There’s little to complain about at Bed, Bath and Beyond(BBB) when it comes to customer service. Staff are spread out throughout the store, working but roaming the floor looking for people to help. BBB does a fairly good job, but it can be inconsistent. Combine that with a big box layout with loads of merchandise, and it can be difficult to locate something specific. When I last visited I was barely through the door when an employee came over to ask me what I needed – not so much for delivering a greeting as trying to ease my entry into the store and to get me on my way. Even though the crowd in the checkout zone was a small one, I spotted a manager doing traffic control to keep each line as short and flowing as possible.

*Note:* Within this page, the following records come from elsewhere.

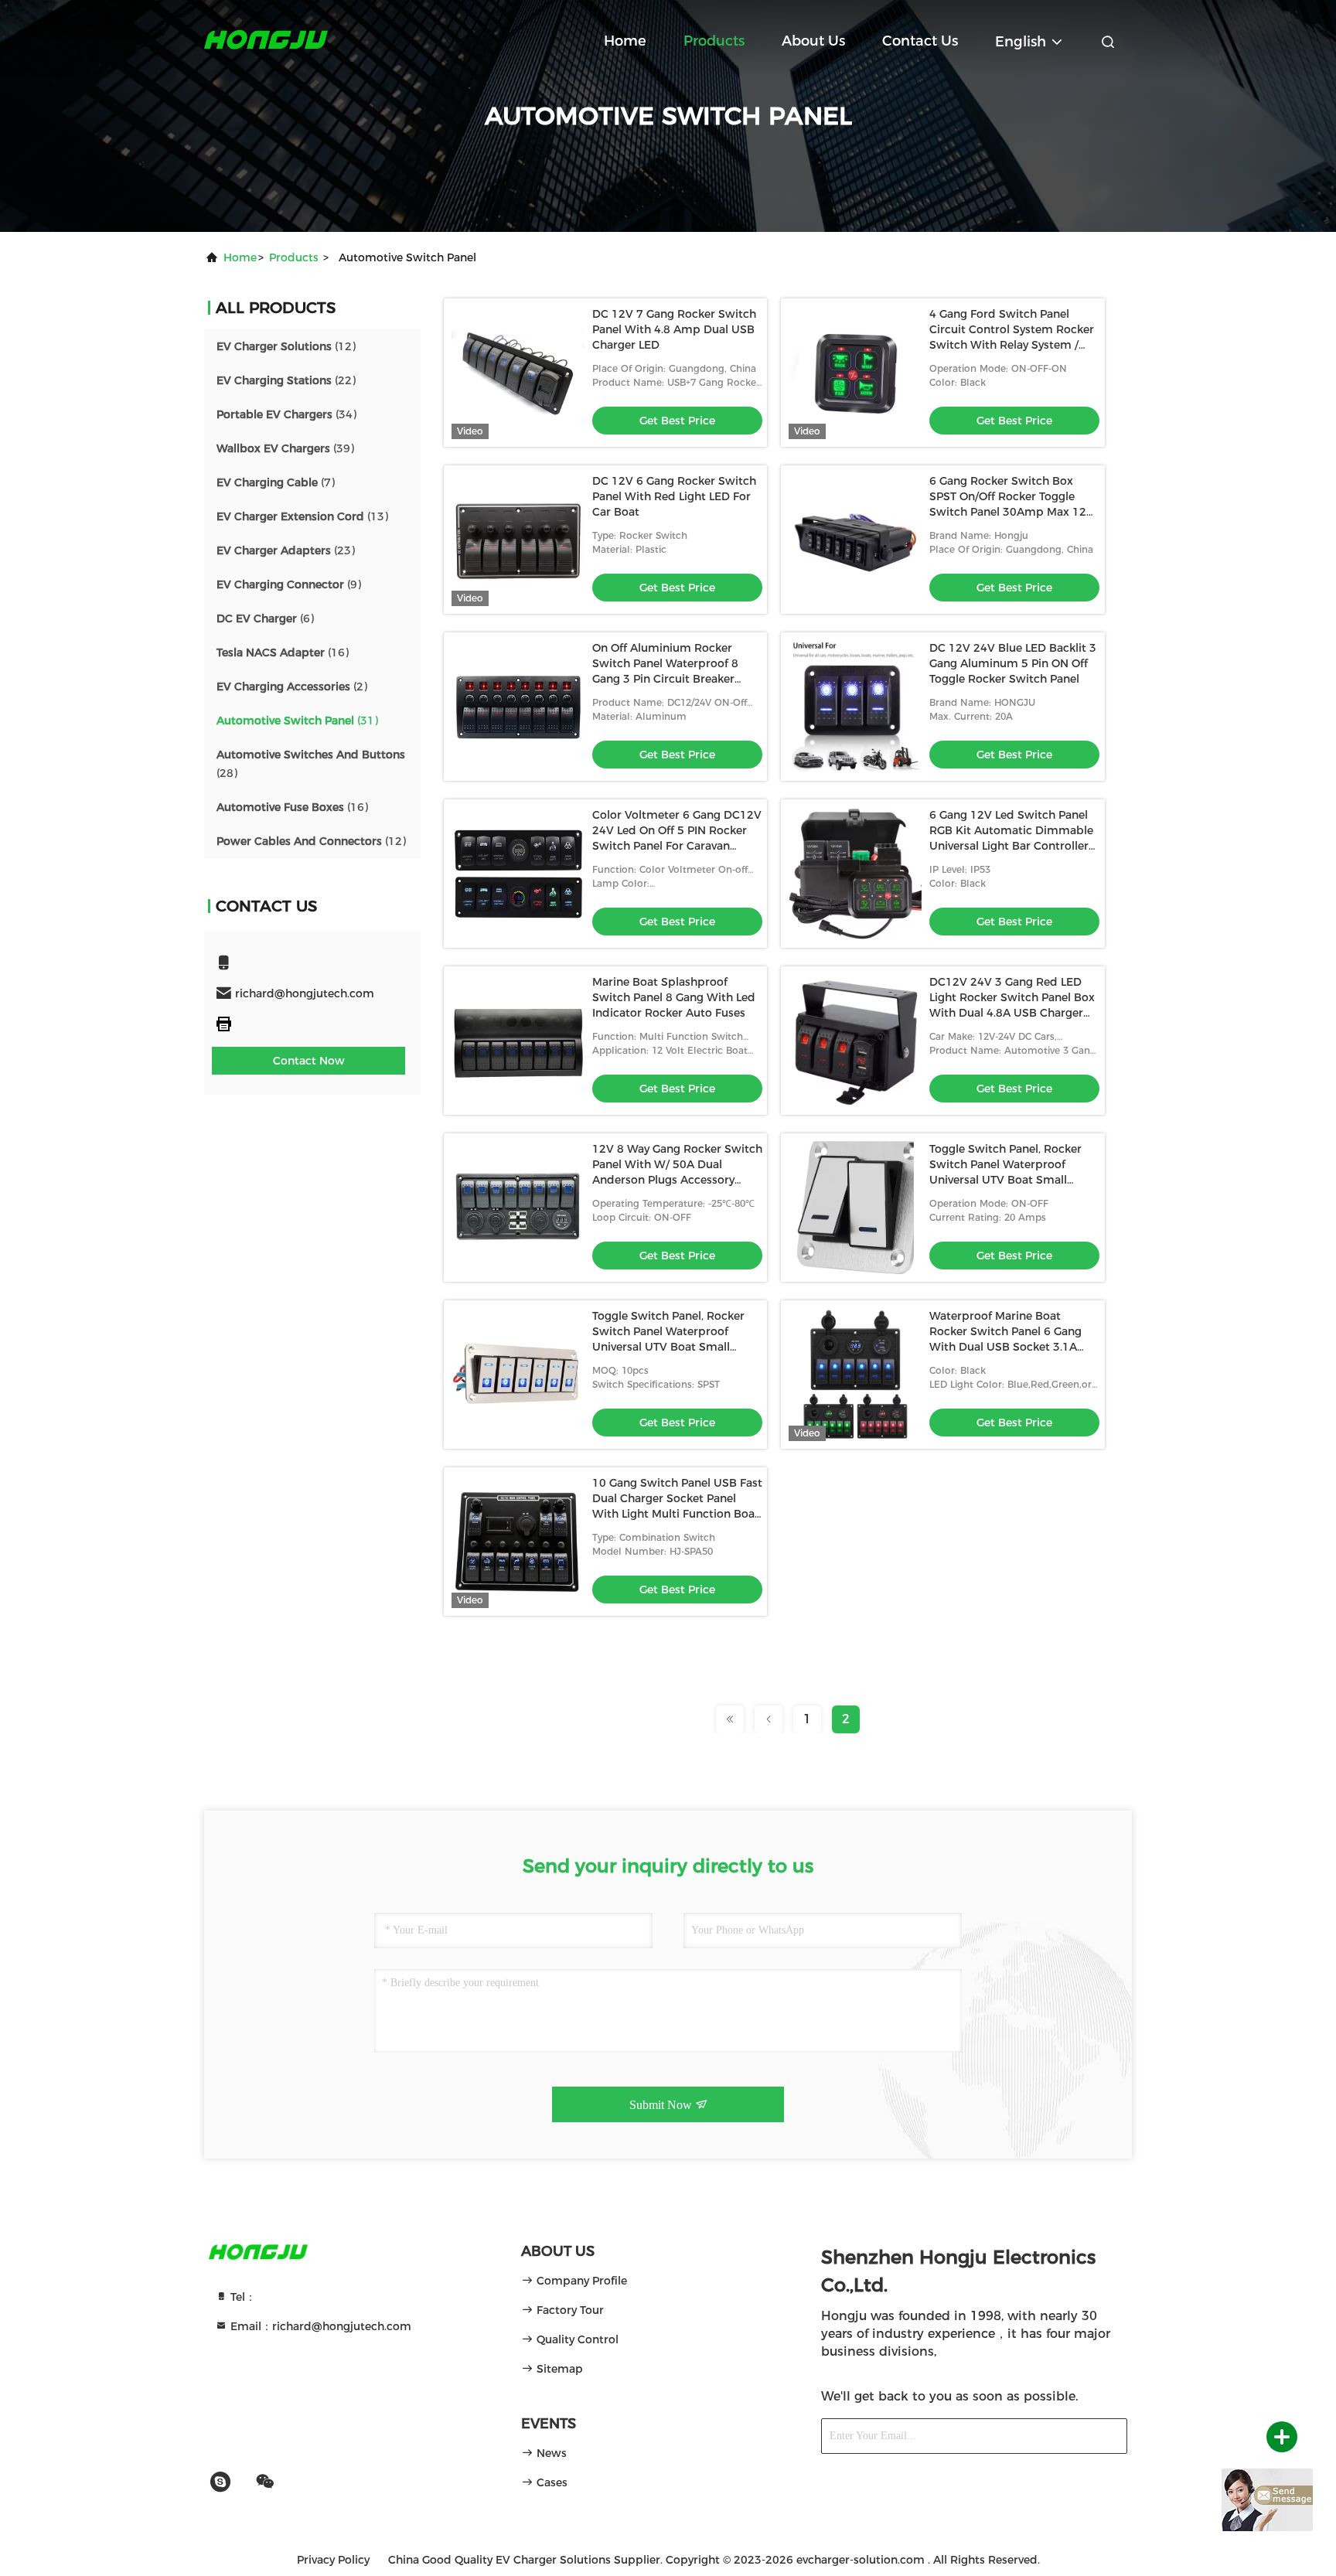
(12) (286, 346)
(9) (288, 584)
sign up (1089, 2436)
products (294, 257)
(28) (310, 764)
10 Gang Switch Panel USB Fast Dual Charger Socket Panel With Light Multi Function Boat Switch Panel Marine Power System (677, 1514)
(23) (285, 550)
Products (714, 40)
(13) (302, 516)
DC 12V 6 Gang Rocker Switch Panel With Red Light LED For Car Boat (674, 496)
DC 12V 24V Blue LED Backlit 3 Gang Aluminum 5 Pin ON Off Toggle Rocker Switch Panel (1012, 663)
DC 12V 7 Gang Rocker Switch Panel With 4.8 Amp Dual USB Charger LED (674, 329)
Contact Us (920, 40)
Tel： (241, 2297)
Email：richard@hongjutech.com (319, 2326)
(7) (275, 482)
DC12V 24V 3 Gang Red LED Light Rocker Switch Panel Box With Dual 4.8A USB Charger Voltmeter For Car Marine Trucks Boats (1012, 1013)
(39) (285, 448)
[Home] (266, 39)
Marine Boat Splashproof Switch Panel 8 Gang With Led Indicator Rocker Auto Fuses (673, 997)
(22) (286, 380)
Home (625, 40)
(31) (297, 720)
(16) (282, 652)
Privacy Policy (333, 2560)
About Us (813, 40)
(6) (265, 618)
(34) (286, 414)
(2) (291, 686)
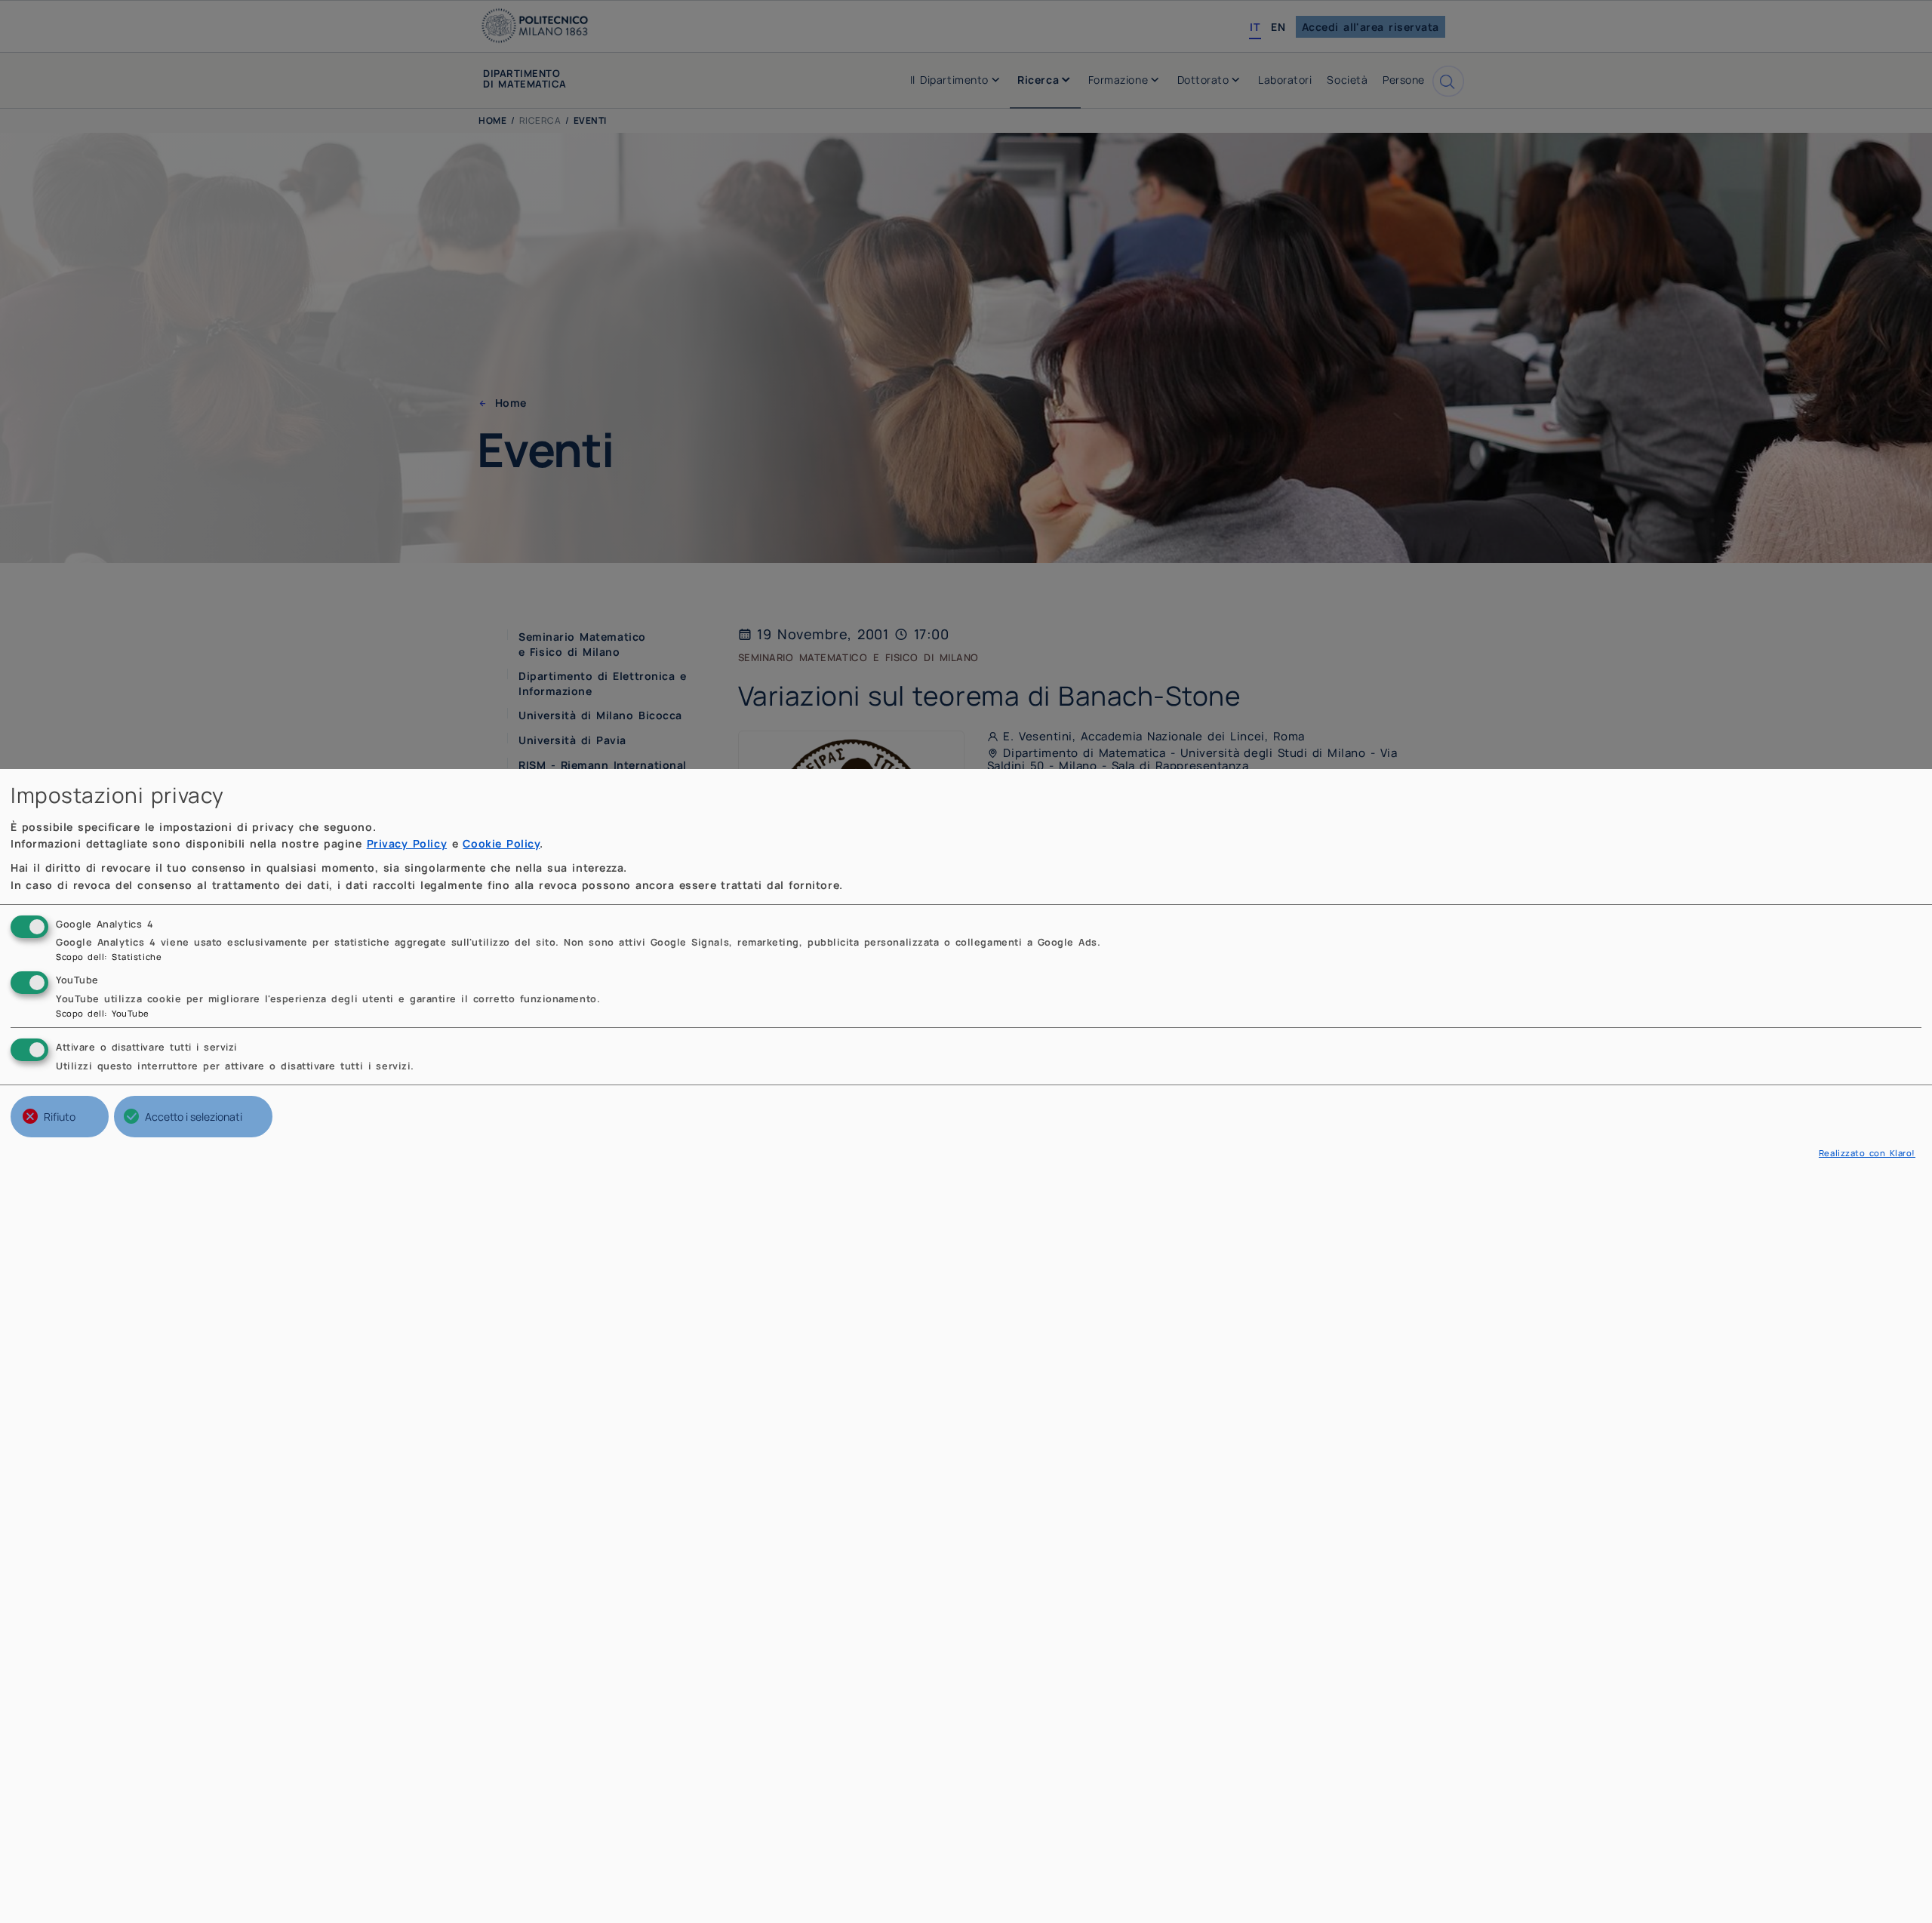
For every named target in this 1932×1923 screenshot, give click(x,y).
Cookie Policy (501, 843)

When I got to the register I realized I forgot something. I mentioned it to the manager who was ushering me to a checkout line. Rather than have me go looking for it, I was placed in the line while the manager called another employee to retrieve what I forgot. This was great support that made things simple and convenient. It was a good experience, and I doubt a greeter by the door could have made it happen.
Having good experiences like these make bad experiences seem even worse by comparison. A visit to Macy’s to get help with a billing error demonstrated the difference between preemptive support and no support. After being told by the online support that any local store could help with this problem, I ran into a brick wall at the customer service office at the store in my area. Two employees insisted there was nothing they could do to help me. They didn’t even try, and seemed more interested in getting back to their computer entertainment. It turns out – after shaming one of them into calling the online billing folks – that they could indeed help with the situation. Just think how different my experience would have been if Macy’s configured their stores for preemptive support.
Our libraries, to the community members who use them, can be just as confusing as a big box store or just as chaotic as a busy airport terminal. We can choose to let our community members figure out the navigation and problem solving on their own or we can create preemptive support mechanisms to reach out to individuals before they get themselves into problem situations. It is often said that we cannot design experiences for other people. Each individual is unique and experiences the environment in a highly personal way. What we can do is design a library environment that facilitates the best possible experience for each individual. Consider the difference between an experience facilitated by preemptive support and one that offers just greeting – or no support at all. Is the experience we facilitate one where the community member becomes so confused, frustrated or angry, that he or she is compelled to go ask for support – unless the decision is to just give up and leave? How we design the environment and the staff we deploy to facilitate a better library experience can make all the difference.